What you will do
Repeat every line of the listing below verbatim, from start to finish.

Saved entries
****

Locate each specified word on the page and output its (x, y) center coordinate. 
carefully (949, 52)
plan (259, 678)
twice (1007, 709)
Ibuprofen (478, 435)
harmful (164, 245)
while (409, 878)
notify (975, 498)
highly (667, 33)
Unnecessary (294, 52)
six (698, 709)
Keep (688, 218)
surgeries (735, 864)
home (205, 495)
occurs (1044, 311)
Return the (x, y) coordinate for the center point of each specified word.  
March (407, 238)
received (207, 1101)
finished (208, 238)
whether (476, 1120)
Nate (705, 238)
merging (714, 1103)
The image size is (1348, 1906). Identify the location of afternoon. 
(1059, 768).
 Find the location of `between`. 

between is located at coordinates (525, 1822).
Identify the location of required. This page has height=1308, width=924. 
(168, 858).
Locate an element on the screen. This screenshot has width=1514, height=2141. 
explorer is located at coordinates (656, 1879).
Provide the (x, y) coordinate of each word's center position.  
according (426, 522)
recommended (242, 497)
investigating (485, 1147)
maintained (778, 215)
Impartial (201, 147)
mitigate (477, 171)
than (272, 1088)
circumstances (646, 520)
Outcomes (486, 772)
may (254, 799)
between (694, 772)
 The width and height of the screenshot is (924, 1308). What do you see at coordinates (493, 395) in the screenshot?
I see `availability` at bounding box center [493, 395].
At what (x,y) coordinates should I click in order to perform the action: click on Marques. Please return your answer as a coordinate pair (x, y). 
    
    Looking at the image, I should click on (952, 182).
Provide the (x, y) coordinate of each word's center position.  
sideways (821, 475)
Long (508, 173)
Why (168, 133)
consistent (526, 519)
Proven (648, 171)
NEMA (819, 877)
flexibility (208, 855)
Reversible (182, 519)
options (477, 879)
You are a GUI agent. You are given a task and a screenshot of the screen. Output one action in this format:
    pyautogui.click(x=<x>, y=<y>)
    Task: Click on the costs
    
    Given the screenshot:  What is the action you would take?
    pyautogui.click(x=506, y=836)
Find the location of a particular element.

****

The answer
Locate each specified word on the page and output its (x, y) center coordinate. 
carefully (949, 52)
plan (259, 678)
twice (1007, 709)
Ibuprofen (478, 435)
harmful (164, 245)
while (409, 878)
notify (975, 498)
highly (667, 33)
Unnecessary (294, 52)
six (698, 709)
Keep (688, 218)
surgeries (735, 864)
home (205, 495)
occurs (1044, 311)
Return the (x, y) coordinate for the center point of each specified word.  
March (407, 238)
received (207, 1101)
finished (208, 238)
whether (476, 1120)
Nate (705, 238)
merging (714, 1103)
The image size is (1348, 1906). Identify the location of afternoon. 
(1059, 768).
 Find the location of `between`. 

between is located at coordinates (525, 1822).
Identify the location of required. This page has height=1308, width=924. 
(168, 858).
Locate an element on the screen. This screenshot has width=1514, height=2141. 
explorer is located at coordinates (656, 1879).
Provide the (x, y) coordinate of each word's center position.  
according (426, 522)
recommended (242, 497)
investigating (485, 1147)
maintained (778, 215)
Impartial (201, 147)
mitigate (477, 171)
than (272, 1088)
circumstances (646, 520)
Outcomes (486, 772)
may (254, 799)
between (694, 772)
 The width and height of the screenshot is (924, 1308). What do you see at coordinates (493, 395) in the screenshot?
I see `availability` at bounding box center [493, 395].
At what (x,y) coordinates should I click in order to perform the action: click on Marques. Please return your answer as a coordinate pair (x, y). 
    
    Looking at the image, I should click on (952, 182).
Provide the (x, y) coordinate of each word's center position.  
sideways (821, 475)
Long (508, 173)
Why (168, 133)
consistent (526, 519)
Proven (648, 171)
NEMA (819, 877)
flexibility (208, 855)
Reversible (182, 519)
options (477, 879)
You are a GUI agent. You are given a task and a screenshot of the screen. Output one action in this format:
    pyautogui.click(x=<x>, y=<y>)
    Task: Click on the costs
    
    Given the screenshot:  What is the action you would take?
    pyautogui.click(x=506, y=836)
Find the location of a particular element.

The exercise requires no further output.